The completion of the Transaction is subject to a number of conditions, including, but not limited to, receipt of all required regulatory approvals, including final approval of the TSXV and satisfaction of other customary closing conditions. Assuming all conditions are satisfied, closing of the Transaction is expected to occur on or about February 2, 2024, or such other date as may be determined. Upon completion of the proposed Qualifying Transaction, the Corporation is expected to meet all of the minimum listing requirements of the Exchange for a Tier 2 Technology issuer.
Trading of the Corporation’s shares will remain halted until such time as the TSXV may determine, having regard to the completion of certain requirements pursuant to the CPC Policy.
Further details of the Transaction will follow in future news releases.
For more information regarding Cuspis, please contact William Ollerhead, the Chief Executive Officer of the Corporation.
William Ollerhead, CEO
Cuspis Capital III Ltd.
will@cuspiscapital.com
(416) 214-0876
There can be no assurance that the Qualifying Transaction will be completed as proposed or at all.

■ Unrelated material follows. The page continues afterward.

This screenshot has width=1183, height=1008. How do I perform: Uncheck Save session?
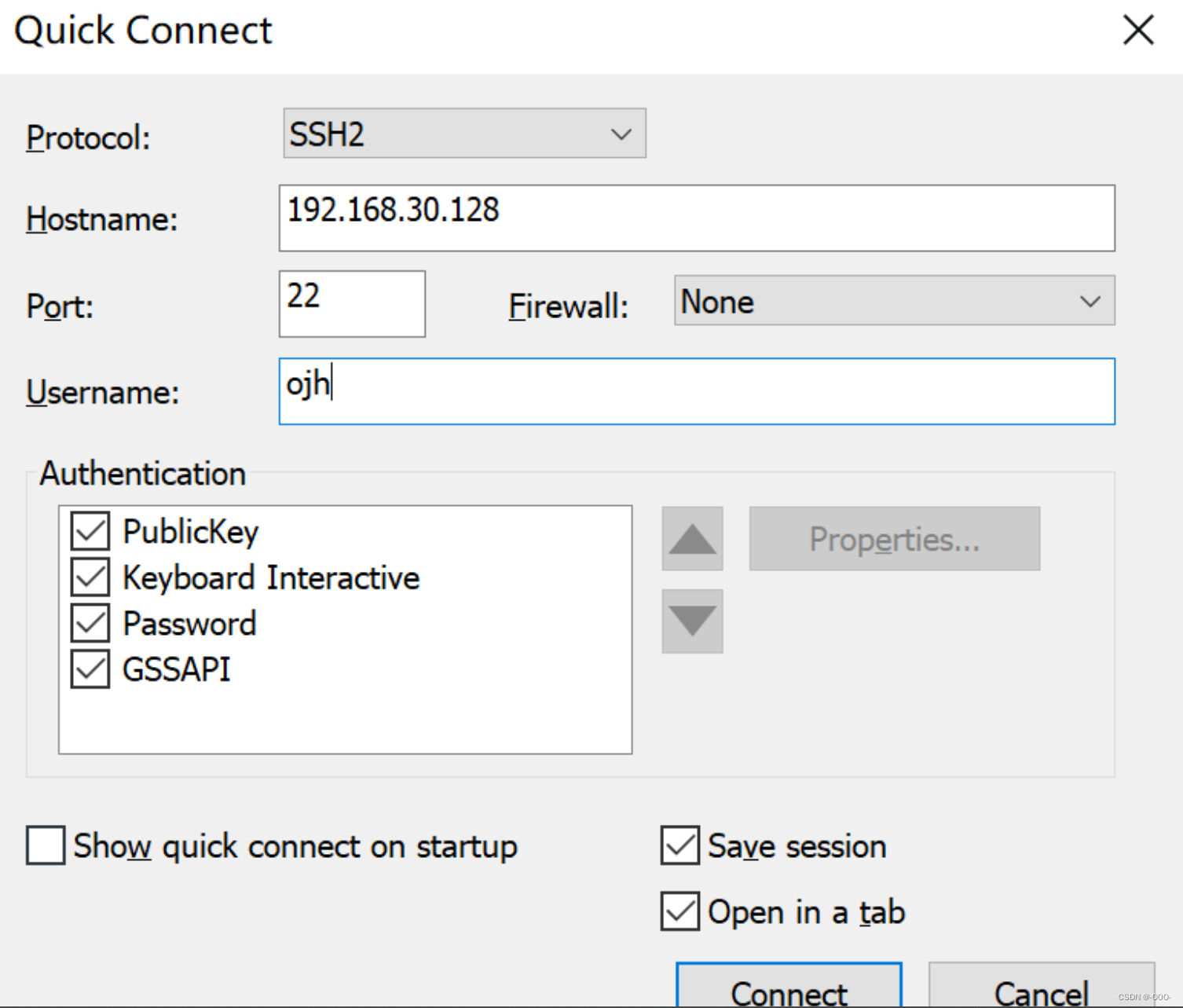point(679,846)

The TSXV has in no way passed upon the merits of the Transaction and has neither approved nor disapproved the contents of this news release. Neither the TSX Venture Exchange nor its Regulation Services Provider (as that term is defined in the policies of the TSX Venture Exchange) accepts responsibility for the adequacy or accuracy of this release.
CAUTIONARY STATEMENT REGARDING FORWARD-LOOKING INFORMATION:
This news release contains “forward-looking information” and “forward-looking statements” (collectively, “ forward-looking statements ”) within the meaning of applicable Canadian securities legislation. All statements, other than statements of historical fact, are forward-looking statements and are based on expectations, estimates and projections as at the date of this news release. Any statement that involves discussions with respect to predictions, expectations, beliefs, plans, projections, objectives, assumptions, future events or performance (often but not always using phrases such as “expects”, or “does not expect”, “is expected” “anticipates” or “does not anticipate”, “plans”, “budget”, “scheduled”, “forecasts”. “estimates”, “believes” or intends” or variations of such words and phrases or stating that certain actions, events or results “may” or “could, “would”, “might” or “will” be taken to occur or be achieved) are not statements of historical fact and may be forward-looking statements. In this news release, forward-looking statements relate, among other things, to: the Transaction and certain terms and conditions thereof; the completion of the Transaction; final approval of the Transaction by the Exchange; and the resumption of trading as a Tier 2 Technology Issuer. Forward-looking statements are necessarily based upon a number of estimates and assumptions that, while considered reasonable, are subject to known and unknown risks, uncertainties, and other factors which may cause the actual results and future events to differ materially from those expressed or implied by such forward-looking statements. Such factors include, but are not limited to: general business, economic, competitive, political and social uncertainties; and the delay or failure to receive shareholder, director or regulatory approvals. There can be no assurance that such statements will prove to be accurate, as actual results and future events could differ materially from those anticipated in such statements. Accordingly, readers should not place undue reliance on the forward-looking statements and information contained in this news release. Except as required by law, Cuspis assumes no obligation to update the forward-looking statements of beliefs, opinions, projections, or other factors, should they change, except as required by law.
This news release does not constitute an offer to sell, or a solicitation of an offer to buy, any securities in the United States. The Corporation’s securities have not been and will not be registered under the United States Securities Act of 1933, as amended (the "U.S. Securities Act") or any state securities laws and may not be offered or sold within the United States or to U.S. Persons unless registered under the U.S. Securities Act and applicable state securities laws or an exemption from such registration is available.